WORK REQUIRED ▸ Reproduce the passage on grief and sobriety below, word for word, from "The grieving process" to "your recovery intact.".

PASSAGE PROVIDED ▸
- - - - -
Staying sober while dealing with everyday stressors can be trying, but coping with death among friends and family can challenge one’s recovery to the core.
The grieving process is already difficult for anyone, sober or not. For those of us recovering from drug or alcohol abuse, a tragic loss can be a quick trigger for relapse. Getting through the 5 stages of grief – denial, anger, bargaining, depression and acceptance – awaken intense emotions, experiences and memories which we may not yet have developed healthy coping skills for.
The crisis may seem to trump anything else we might have been prioritizing before the loss, such as work, school, or creative projects. However, it’s important to remember that our sobriety isn’t something we can take a leave of absence from. In fact, it’s times like these that we must strive to keep our recovery at the forefront of our minds.
Here are key preventative measures to help ensure you get through this tragedy with your recovery intact.
- - - - -
INFORMATION SUPPLIED ▸
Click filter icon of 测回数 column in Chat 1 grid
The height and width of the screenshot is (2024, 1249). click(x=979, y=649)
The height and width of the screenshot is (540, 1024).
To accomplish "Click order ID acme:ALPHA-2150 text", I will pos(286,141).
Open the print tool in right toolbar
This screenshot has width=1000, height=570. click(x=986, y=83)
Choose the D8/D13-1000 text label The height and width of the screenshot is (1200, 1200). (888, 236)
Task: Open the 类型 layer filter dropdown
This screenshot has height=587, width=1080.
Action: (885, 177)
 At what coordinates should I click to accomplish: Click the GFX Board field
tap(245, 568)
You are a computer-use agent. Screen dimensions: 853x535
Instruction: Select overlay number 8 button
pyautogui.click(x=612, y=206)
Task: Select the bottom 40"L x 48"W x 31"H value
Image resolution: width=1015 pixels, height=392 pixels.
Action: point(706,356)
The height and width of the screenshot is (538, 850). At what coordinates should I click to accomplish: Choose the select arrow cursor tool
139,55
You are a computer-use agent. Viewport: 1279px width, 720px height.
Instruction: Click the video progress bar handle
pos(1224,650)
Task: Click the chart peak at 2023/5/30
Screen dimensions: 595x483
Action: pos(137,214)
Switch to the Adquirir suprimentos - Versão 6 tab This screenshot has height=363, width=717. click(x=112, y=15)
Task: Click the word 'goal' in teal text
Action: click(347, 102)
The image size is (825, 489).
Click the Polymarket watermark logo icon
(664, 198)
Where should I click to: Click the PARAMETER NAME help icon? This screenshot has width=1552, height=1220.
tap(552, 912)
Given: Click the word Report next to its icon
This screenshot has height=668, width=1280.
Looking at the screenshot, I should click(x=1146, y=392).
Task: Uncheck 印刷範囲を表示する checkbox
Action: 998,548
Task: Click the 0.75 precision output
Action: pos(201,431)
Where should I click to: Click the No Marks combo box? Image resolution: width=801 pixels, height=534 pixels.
- - - - -
EXPECTED ANSWER ▸
The grieving process is already difficult for anyone, sober or not. For those of us recovering from drug or alcohol abuse, a tragic loss can be a quick trigger for relapse. Getting through the 5 stages of grief – denial, anger, bargaining, depression and acceptance – awaken intense emotions, experiences and memories which we may not yet have developed healthy coping skills for.
The crisis may seem to trump anything else we might have been prioritizing before the loss, such as work, school, or creative projects. However, it’s important to remember that our sobriety isn’t something we can take a leave of absence from. In fact, it’s times like these that we must strive to keep our recovery at the forefront of our minds.
Here are key preventative measures to help ensure you get through this tragedy with your recovery intact.